Task objective - Over all lines in the data below, count those holding "computer" and give only the result.

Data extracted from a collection
* * * * * * * * *

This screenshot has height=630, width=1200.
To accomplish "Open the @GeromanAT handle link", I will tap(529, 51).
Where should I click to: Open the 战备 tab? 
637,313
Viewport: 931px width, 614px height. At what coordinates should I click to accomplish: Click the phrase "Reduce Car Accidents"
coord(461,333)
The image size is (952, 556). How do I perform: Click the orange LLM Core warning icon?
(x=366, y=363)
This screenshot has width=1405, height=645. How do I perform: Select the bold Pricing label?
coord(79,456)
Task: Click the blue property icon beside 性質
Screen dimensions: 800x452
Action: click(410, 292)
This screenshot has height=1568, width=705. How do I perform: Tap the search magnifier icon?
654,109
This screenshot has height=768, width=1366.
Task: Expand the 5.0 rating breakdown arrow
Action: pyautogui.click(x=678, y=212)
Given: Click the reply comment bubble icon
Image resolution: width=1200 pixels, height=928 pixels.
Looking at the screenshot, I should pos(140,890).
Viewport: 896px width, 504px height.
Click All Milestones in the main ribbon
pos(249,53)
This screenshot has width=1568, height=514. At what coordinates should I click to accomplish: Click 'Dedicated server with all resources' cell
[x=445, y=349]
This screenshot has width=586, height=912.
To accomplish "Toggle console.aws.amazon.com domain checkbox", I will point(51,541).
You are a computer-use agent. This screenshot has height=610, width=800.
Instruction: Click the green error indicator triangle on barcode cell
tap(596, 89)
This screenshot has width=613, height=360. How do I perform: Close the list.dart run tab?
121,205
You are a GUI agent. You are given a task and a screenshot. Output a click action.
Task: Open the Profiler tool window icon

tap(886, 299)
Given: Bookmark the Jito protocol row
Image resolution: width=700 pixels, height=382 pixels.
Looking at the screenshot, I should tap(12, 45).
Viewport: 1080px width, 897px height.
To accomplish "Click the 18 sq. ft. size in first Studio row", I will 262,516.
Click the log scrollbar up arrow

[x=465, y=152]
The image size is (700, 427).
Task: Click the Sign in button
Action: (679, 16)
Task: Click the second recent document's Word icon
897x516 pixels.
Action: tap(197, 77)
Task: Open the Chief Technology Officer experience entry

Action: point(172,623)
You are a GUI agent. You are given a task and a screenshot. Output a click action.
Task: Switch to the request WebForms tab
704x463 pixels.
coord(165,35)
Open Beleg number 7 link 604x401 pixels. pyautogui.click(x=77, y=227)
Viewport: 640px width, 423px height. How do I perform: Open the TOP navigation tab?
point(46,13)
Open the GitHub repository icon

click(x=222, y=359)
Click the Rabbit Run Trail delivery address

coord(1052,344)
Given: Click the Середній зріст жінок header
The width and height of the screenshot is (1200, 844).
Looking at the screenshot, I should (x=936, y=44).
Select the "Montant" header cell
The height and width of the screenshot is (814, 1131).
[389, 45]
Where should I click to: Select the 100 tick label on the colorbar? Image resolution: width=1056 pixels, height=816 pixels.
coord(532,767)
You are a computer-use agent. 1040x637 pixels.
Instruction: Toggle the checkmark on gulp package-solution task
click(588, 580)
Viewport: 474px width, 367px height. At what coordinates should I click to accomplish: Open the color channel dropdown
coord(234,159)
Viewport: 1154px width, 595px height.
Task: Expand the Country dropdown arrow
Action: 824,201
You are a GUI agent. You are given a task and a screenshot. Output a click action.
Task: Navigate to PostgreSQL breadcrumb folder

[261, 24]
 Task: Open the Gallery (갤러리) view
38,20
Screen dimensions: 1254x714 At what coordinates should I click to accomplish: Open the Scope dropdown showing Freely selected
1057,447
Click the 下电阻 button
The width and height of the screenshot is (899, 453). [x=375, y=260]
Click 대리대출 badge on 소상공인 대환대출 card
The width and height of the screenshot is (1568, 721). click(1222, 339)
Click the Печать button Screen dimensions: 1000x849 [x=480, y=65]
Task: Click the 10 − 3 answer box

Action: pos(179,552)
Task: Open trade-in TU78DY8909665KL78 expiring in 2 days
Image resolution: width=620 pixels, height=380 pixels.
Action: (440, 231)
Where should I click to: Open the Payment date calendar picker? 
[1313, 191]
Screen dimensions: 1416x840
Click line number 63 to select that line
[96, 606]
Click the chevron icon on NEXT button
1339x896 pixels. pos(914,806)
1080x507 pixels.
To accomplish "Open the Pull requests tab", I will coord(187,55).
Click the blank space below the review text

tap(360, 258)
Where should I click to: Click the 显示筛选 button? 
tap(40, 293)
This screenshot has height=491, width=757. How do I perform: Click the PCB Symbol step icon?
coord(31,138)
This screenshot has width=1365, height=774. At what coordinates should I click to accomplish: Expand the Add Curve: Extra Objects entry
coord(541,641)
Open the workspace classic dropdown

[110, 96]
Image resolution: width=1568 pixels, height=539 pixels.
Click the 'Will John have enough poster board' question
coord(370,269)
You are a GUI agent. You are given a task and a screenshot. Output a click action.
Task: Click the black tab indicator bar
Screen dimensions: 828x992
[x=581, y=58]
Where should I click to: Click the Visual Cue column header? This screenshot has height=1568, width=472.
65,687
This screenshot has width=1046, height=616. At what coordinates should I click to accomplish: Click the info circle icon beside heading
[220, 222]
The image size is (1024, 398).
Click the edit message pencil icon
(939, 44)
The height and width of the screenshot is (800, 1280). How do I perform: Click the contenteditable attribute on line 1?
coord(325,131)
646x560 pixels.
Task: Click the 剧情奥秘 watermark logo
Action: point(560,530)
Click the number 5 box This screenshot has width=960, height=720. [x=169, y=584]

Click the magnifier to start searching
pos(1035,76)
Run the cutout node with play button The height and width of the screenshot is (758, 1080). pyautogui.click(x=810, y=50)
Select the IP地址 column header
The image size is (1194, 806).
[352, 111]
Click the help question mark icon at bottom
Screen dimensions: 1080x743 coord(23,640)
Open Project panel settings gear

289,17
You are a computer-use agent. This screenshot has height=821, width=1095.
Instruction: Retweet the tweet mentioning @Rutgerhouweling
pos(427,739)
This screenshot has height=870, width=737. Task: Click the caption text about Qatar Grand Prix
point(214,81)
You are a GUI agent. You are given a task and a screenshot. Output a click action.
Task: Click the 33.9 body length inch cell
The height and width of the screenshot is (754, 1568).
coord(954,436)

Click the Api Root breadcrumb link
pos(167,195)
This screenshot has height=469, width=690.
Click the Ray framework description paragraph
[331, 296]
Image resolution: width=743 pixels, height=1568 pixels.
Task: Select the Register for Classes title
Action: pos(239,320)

* * * * * * * * *

Reply to the exercise - 3